Yeah we have different starting points but very much similar problems.
tbh idea behind my shell wasn't originally to address typed pipelines, that was just something that evolved from it quite by accident.
Anyhow, your suggestion of overwriting / aliasing `ssh` is genius. Though I'm thinking rather than tunnelling a TCP connection, I could just spawn an instance of my shell on the remote server and then do everything through normal pipelines as I now control both ends of the pipe. It's arguably got less proverbial moving parts compared to a TCP listener (which might then require a central data type daemon et al) and I'd need my software running on the remote server for the data types to work anyway.
There is obviously a fair security concern some people might have about that but if we're open and honest about that and offer an "opt in/out" where opting out would disable support for piped types over SSH then I can't see people having an issue with it.
Coincidentally I used to do something similar in a previous job where I had a pretty feature rich .bashrc and no Puppet. So `ssh` was overwritten with a bash function to copy my .bashrc onto the remote box before starting the remote shell.
> This idea is, of course, over-engineered as hell. But then again this whole pursuit is.
Haha so true!
Thanks for your help. You may have just solved a problem I've been grappling with for over a year.

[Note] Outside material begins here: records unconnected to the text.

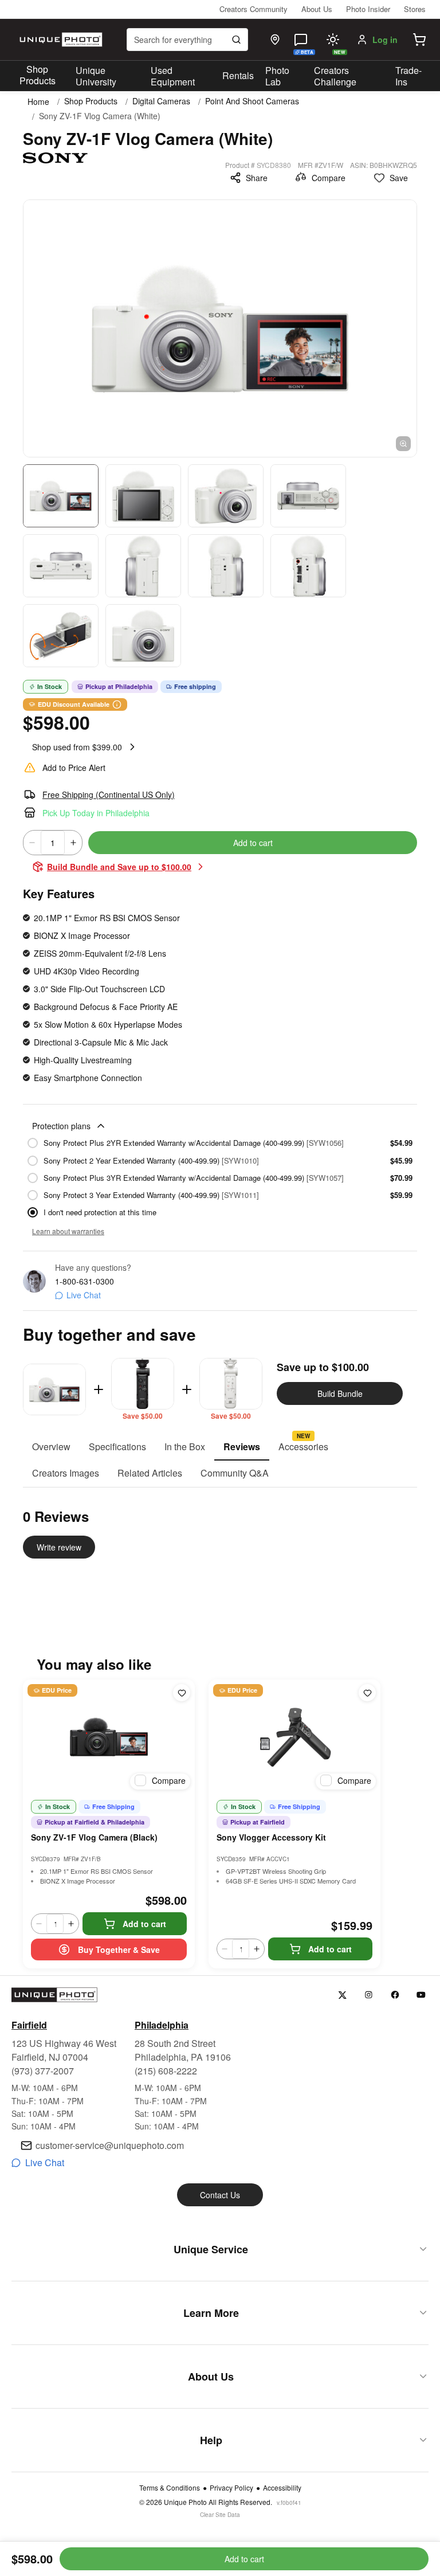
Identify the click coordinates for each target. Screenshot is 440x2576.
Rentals (238, 75)
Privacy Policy (231, 2488)
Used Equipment (173, 76)
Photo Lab (277, 76)
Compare (328, 177)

I was thinking something similar, buried in a library that everyone could link. It seems... awfully awkward to build, much less portably.
This reminds me of how busted Linux is for not having a SO_PEERCRED. You can actually get that information by walking /proc/net/tcp or using AF_NETLINK sockets and inet_diag, but there is a race condition such that this isn't 100% reliable. SO_PEERCRED would [have to] be.
I was imagining an algorithm where each pipeline-aware utility can derive port numbers to use to talk/listen to its neighbors. I may be able to use http content negotiation wholesale in that context.